Cuando salió al patio de armas vio que se avecinaba mal tiempo. Una horda de nubes cruzaba el cielo, mientras la luna parecía sustraerse a su negrura. Por Oriente, como una montaña, con relampagueantes runas que la recorrían, una tormenta se erguía en el horizonte. El viento vociferaba y aullaba.

Imric montó en su caballo y lo espoleó, dirigiéndose hacia el Mediodía. Volaron sobre despeñaderos, colinas y valles, y pasaron entre los árboles que gemían bajo el ventarrón. La luna arrojaba sobre el mundo sus convulsos resplandores blancos, de suerte que Imric parecía un fantasma, rodeado de tanto portento.

Cabalgaba con el manto ondeando alrededor de él como las alas de un murciélago.
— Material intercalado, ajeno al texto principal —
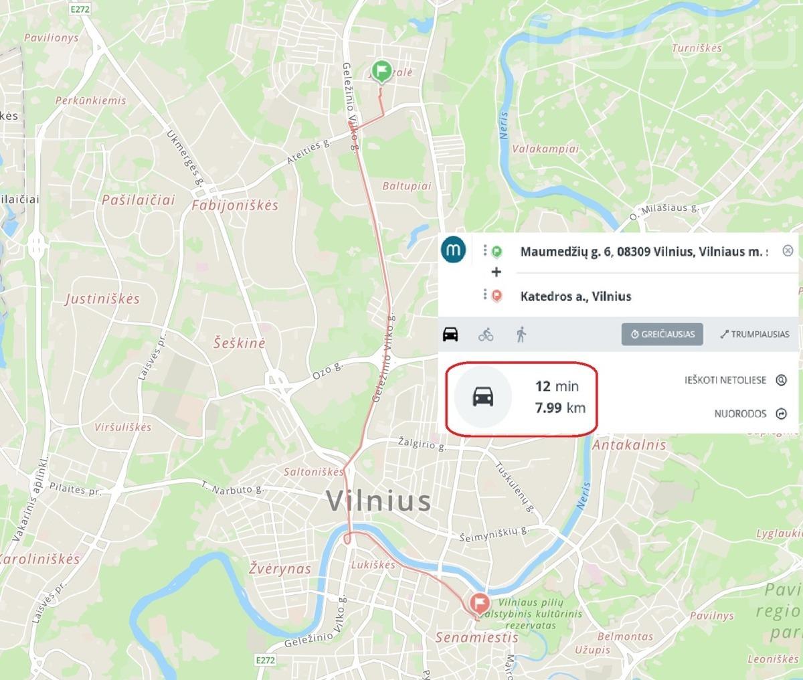Open the maps.lt round logo menu

455,250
La luz de la luna caía sobre su malla y sus ojos. Mientras galopaba a lo largo de la zona más baja y plana del Danelaw, las olas morían a sus pies, salpicándole en las mejillas. De vez en cuando, el resplandor de un relámpago revelaba la vastedad de aquellas inquietas aguas. El trueno resonaba aún más estrepitosamente en la oscuridad que le seguía, tan estruendoso como el rechinar de grandes ruedas que cruzaran los cielos. Imric azuzó su caballo, lanzándolo a una carrera aún más salvaje. No le apetecía en absoluto encontrarse con Thor en mitad de la noche.
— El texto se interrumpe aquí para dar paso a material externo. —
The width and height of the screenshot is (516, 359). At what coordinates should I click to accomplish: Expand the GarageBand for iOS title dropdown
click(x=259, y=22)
Cuando llegó a los dominios de Orm, volvió a abrir la ventana de Aelfrida. Ella estaba despierta y mantenía a su hijo junto a su seno, susurrándole palabras de cariño. El viento agitó sus cabellos alrededor de su rostro, cegándola. Le pareció que alguien había abierto los postigos.

El relámpago resultó cegador. Y el trueno que le siguió fue como un martillazo sobre una fragua. Aelfrida sintió que el pequeño se le escapaba de los brazos. Intentó cogerlo y, de nuevo, sintió su dulce peso, como si jamás le hubiese faltado.

«Gracias a Dios» —musitó—. «Había dejado de sentirte, pero ya te tengo de nuevo.»

Riéndose con todas sus fuerzas, Imric cabalgó de regreso a su tierra. De improviso, oyó que al eco de su risa venía a sumarse un sonido muy diferente, por lo que tiró de las riendas, con el corazón helado. Un desgarrón aislado que apareció en las nubes dejó caer un rayo de luna sobre la figura montada a caballo que se atravesaba en el camino del elfo, de suerte que, montado en su veloz corcel, Imric pudo tener un atisbo del imponente caballo de ocho patas, que corría más veloz que el viento, y de su jinete, de larga barba gris y rostro tapado por su sombrero. El rayo de luna brilló en la punta de su lanza y en su único ojo.

—¡Ea, adelante...! —así animaba a su cortejo de guerreros muertos y de sabuesos que aullaban, a los que llamaba con su cuerno de caza; el sonido que hacían los cascos de su caballo era como el golpeteo del granizo en el tejado. Instantes después, la horda ya se había ido y la lluvia volvía a caer, furiosa, sobre el mundo.

Imric apretó los labios. La Caza Salvaje no era de buen augurio para quienes la veían, por lo que no pensó que el Cazador Tuerto hubiese pasado tan cerca de él por simple casualidad... Tenía que volver a su casa. A su alrededor hervían los relámpagos, y a Thor podía ocurrírsele descargar su martillo contra cualquiera que se encontrase en campo abierto. Así pues, Imric, cogiendo bien fuerte bajo su manto al hijo de Orm, espoleó a su garañón.

En cuanto Aelfrida recobró la vista, atrajo hacia sí a su hijo. Y como no dejaba de gritar, pensó que no estaría mal darle el pecho, aunque sólo fuera para calmarle un poco. El pequeño lo aceptó, pero la mordió ferozmente, hasta hacerle daño.